Good Friday Massacre of Christians in Democratic Republic of the Congo
The Islamic State Central Africa Province, known as ISCAP or the Allied Democratic Forces (ADF), carried out a series of attacks on Christian communities in eastern Democratic Republic of The Congo in March and April 2026.
The ADF originated as a Ugandan Islamist rebel group, made contact with the Islamic State as early as 2017, was formally recognized as a chapter of ISCAP in 2018, and pledged allegiance to ISIS in 2019.
The group is referred to interchangeably as ADF, ISCAP, and ISIS-DRC. Since violence escalated in December 2024, ISCAP has claimed the killing of at least 850 Christians in eastern DRC.
In February 2026, ADF fighters executed around 70 civilians in a Christian village in North Kivu, beheading men, women, children, and the elderly.
On March 10, ISCAP fighters captured and beheaded two Christians from the village of Mayuano in Ituri province. Three days later, on March 13, militants attacked Mushasha village, killing 17 Christians and abducting around 100 others.
The attackers burned homes and targeted a Chinese-owned gold mine and a nearby military base at the site.
On March 11 and March 16, ADF fighters attacked the villages of Muchacha and Babesua, also in Ituri province, killing 50 people and forcing more than 31,600 inhabitants to flee, according to Open Doors UK and Ireland.
On March 16, ADF militants also attacked a church-run hospital in Byambwe, North Kivu, killing around 20 civilians.
The attackers killed patients, including women in a maternity ward, looted medical supplies, and burned the hospital along with nearby homes before fleeing.
These attacks follow a pattern of violence that included a 2025 massacre at a church in Komanda, Ituri, in which 34 people were killed.

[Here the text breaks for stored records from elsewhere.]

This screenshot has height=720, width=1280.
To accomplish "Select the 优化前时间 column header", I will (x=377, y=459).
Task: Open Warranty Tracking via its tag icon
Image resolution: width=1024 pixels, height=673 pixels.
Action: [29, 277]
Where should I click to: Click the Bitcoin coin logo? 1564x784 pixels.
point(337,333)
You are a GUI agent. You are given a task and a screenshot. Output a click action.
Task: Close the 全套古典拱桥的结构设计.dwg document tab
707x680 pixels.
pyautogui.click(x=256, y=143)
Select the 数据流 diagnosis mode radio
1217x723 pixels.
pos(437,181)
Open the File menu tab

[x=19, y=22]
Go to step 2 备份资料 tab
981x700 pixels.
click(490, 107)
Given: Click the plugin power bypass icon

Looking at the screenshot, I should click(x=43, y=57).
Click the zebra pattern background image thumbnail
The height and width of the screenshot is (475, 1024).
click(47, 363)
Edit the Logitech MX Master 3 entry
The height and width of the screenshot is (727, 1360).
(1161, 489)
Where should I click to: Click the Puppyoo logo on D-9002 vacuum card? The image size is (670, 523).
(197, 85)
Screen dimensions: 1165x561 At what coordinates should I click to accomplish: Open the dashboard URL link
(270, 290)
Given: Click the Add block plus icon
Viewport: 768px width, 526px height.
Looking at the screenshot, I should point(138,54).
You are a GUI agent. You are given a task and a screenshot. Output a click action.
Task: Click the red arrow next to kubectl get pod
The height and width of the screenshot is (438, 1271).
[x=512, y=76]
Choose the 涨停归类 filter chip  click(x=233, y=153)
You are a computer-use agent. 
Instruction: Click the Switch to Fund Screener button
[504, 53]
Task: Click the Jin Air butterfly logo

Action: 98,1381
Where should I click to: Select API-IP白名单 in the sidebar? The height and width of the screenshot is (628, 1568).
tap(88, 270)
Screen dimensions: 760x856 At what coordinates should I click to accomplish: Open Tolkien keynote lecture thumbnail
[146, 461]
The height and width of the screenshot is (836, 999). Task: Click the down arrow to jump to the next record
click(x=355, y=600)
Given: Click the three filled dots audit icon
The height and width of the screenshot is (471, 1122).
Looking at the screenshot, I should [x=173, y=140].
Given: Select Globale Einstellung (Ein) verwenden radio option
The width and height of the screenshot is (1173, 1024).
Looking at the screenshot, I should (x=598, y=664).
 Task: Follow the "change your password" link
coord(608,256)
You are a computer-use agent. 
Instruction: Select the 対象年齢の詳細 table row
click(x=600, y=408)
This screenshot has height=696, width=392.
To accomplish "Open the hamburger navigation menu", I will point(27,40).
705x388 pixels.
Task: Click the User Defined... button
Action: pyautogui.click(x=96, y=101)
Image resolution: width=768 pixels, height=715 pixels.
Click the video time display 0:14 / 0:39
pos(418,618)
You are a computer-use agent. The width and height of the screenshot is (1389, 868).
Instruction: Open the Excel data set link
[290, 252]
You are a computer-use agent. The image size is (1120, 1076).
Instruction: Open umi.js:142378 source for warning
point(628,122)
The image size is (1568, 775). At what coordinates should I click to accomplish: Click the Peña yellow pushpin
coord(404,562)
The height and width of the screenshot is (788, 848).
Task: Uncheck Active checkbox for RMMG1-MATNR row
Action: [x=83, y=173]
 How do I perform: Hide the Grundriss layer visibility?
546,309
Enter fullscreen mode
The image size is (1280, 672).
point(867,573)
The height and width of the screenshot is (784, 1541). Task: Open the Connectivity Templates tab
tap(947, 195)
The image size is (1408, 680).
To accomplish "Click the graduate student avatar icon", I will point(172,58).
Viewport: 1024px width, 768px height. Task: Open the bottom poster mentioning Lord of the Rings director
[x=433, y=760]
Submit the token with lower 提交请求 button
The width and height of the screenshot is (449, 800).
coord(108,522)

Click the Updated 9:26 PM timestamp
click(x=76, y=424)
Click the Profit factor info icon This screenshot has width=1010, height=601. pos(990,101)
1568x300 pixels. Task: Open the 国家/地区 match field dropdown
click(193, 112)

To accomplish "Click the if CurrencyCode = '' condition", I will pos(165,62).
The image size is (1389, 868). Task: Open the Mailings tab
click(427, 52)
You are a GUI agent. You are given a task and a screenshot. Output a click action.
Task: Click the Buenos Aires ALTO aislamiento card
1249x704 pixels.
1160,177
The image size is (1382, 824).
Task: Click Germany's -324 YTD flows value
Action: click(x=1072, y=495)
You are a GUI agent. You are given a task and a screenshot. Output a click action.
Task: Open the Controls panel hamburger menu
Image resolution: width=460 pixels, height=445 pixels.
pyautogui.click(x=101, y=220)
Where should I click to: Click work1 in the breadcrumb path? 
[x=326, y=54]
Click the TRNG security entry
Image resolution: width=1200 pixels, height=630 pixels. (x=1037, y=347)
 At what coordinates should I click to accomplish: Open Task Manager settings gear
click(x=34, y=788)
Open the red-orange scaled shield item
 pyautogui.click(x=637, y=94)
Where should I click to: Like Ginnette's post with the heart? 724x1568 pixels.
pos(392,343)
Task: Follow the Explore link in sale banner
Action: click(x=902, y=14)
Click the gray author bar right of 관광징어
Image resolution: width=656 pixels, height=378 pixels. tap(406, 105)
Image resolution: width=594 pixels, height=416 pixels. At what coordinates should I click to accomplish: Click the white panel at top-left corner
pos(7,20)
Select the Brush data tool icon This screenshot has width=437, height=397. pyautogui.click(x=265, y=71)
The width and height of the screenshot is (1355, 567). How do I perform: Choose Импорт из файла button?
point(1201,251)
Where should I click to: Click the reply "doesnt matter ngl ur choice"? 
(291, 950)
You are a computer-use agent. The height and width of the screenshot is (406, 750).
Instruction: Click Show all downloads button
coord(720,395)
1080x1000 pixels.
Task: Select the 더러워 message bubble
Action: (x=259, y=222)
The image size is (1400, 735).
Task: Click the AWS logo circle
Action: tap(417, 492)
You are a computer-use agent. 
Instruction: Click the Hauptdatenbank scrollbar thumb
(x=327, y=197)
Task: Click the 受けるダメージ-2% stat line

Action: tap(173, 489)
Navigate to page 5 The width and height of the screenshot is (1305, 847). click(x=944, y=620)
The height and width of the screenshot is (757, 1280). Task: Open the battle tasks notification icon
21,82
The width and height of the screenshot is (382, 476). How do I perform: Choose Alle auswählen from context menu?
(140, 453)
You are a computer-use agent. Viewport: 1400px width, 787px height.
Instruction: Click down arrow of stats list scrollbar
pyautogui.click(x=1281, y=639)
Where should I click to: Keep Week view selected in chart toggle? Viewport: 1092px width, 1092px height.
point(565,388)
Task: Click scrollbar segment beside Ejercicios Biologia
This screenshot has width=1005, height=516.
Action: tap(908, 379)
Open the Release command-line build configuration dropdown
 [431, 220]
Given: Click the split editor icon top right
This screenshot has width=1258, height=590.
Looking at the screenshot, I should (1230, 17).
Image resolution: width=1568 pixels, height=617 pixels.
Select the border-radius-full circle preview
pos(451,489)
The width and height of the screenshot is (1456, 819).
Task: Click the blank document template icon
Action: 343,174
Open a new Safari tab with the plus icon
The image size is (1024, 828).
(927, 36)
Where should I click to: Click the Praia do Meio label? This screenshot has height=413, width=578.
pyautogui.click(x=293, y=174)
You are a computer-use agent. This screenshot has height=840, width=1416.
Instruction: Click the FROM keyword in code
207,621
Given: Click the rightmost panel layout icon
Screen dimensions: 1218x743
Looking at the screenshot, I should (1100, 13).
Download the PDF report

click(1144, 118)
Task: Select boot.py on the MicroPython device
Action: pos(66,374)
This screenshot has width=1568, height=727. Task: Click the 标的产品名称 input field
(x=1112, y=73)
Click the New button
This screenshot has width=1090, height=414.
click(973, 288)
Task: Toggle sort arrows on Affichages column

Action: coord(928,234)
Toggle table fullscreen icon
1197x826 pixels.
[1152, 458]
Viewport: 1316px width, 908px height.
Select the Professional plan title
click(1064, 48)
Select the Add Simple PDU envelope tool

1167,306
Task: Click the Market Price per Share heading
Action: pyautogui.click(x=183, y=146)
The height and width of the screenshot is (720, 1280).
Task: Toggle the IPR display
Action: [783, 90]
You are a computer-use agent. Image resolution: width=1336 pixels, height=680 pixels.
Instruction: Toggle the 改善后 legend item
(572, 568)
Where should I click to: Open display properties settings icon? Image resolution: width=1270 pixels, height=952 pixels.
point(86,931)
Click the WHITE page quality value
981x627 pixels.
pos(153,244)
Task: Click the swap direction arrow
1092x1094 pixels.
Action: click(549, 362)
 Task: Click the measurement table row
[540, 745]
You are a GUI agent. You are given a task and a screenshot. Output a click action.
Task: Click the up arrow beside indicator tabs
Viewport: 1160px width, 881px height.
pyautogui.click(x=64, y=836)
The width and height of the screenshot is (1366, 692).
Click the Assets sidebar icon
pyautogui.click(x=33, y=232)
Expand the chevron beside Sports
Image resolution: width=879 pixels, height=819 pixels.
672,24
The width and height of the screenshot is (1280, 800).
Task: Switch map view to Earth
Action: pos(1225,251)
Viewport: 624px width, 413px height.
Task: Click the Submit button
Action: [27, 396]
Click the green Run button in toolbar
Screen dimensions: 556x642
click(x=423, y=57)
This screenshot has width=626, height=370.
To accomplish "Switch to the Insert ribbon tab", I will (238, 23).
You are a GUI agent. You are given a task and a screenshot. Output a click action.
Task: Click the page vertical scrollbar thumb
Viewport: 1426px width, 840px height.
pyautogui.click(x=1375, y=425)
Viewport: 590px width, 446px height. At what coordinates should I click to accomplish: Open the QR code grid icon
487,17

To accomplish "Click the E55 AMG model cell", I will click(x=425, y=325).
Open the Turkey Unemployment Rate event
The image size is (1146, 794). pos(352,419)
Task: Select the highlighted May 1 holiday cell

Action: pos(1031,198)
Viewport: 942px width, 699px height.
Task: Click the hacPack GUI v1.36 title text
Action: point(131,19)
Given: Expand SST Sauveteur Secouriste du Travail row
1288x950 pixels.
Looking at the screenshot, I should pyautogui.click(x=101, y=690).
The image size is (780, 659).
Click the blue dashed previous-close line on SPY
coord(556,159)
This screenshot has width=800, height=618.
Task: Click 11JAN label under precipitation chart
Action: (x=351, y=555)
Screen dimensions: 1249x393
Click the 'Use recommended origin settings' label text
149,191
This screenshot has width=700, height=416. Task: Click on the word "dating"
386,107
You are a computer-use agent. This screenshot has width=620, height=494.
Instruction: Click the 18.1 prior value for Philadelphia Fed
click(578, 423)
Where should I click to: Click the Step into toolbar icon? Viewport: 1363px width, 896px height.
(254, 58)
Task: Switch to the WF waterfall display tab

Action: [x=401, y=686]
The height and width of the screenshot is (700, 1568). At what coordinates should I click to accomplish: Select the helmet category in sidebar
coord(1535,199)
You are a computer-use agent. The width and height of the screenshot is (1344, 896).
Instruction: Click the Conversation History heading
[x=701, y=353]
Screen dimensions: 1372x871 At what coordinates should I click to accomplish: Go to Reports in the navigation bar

The ADF has targeted civilians in villages, churches, hospitals, and along roads, often killing with machetes and abducting children for recruitment.
Missionaries operating in the region described widespread fear and displacement, with many attacks going unreported.
They also criticized the international community’s lack of response, pointing to the region’s valuable natural resources as a factor contributing to continued violence and external support for armed groups.
On Good Friday, April 3, ADF fighters attacked the Christian village of Bafwakao in Mambasa territory, Ituri province, at around 7 p.m. local time.
Some victims were killed with machetes, others burned alive in their homes, and two people were abducted. Forty-four houses and several vehicles were destroyed.
The Congolese army confirmed 43 killed; ISCAP claimed 60 in a Telegram post. Regional army spokesperson Lieutenant Jules Tshikudi Ngongo put the toll at “43 compatriots killed and 44 houses torched.”
The Mambasa territorial administrator told Reuters that search operations were continuing and the death toll could rise. ISCAP’s figures are unverified, and the group is known to exaggerate casualties.
The Good Friday attack coincided with broader ISIS threats during the Easter period. According to the International Business Times, ISIS used its weekly Al-Naba newsletter to call for attacks across Europe, Russia, United Arab Emirates, Syria, Tunisia, and Morocco, citing restrictions at Jerusalem’s Al-Aqsa Mosque as justification.
ISIS claimed in the same newsletter to have inflicted 60 casualties across 15 operations in the preceding week, figures that have not been independently verified and consistent with the group’s pattern of using al-Naba to project strength.
In a March 31 report, the U.S. Commission on International Religious Freedom said the ADF has been “carrying out a sustained pattern of attacks in eastern DRC that represents a direct assault on religious freedom, particularly for Christian communities in North Kivu and Ituri provinces,” and that “early 2026 has brought no respite from ADF violence.”
The Congolese army has struggled to contain the group while simultaneously battling the Rwandan-backed M23 rebel movement, which seized Goma, the largest city in eastern DRC, and several other cities in 2025.
The ADF avoids direct combat with the army, instead targeting civilian populations as a means of undermining peace efforts and retaliating against military pressure, according to Congolese army spokesperson Ngongo.
The U.S. Commission on International Religious Freedom, in a March 2026 report, described the ADF as an acute threat to religious freedom in the DRC.
USCIRF traced the group’s origins to the mid-1990s in Uganda, where militants espousing a violent interpretation of Islam joined with armed opposition elements seeking to overthrow the Ugandan government.
Ugandan military operations forced the group into eastern DRC in the early 2000s, where it established a foothold in North Kivu and Ituri provinces, funding operations through the looting of metals and rare earth minerals.
The group began aligning with ISCAP in 2017, formally pledging allegiance in 2019 and rebranding as ISIS-DRC.
USCIRF noted that the ADF does not exercise sustained territorial control, instead maintaining dominance through elusive, mobile operations, a factor that prevents it from meeting the threshold for designation as an Entity of Particular Concern under the International Religious Freedom Act.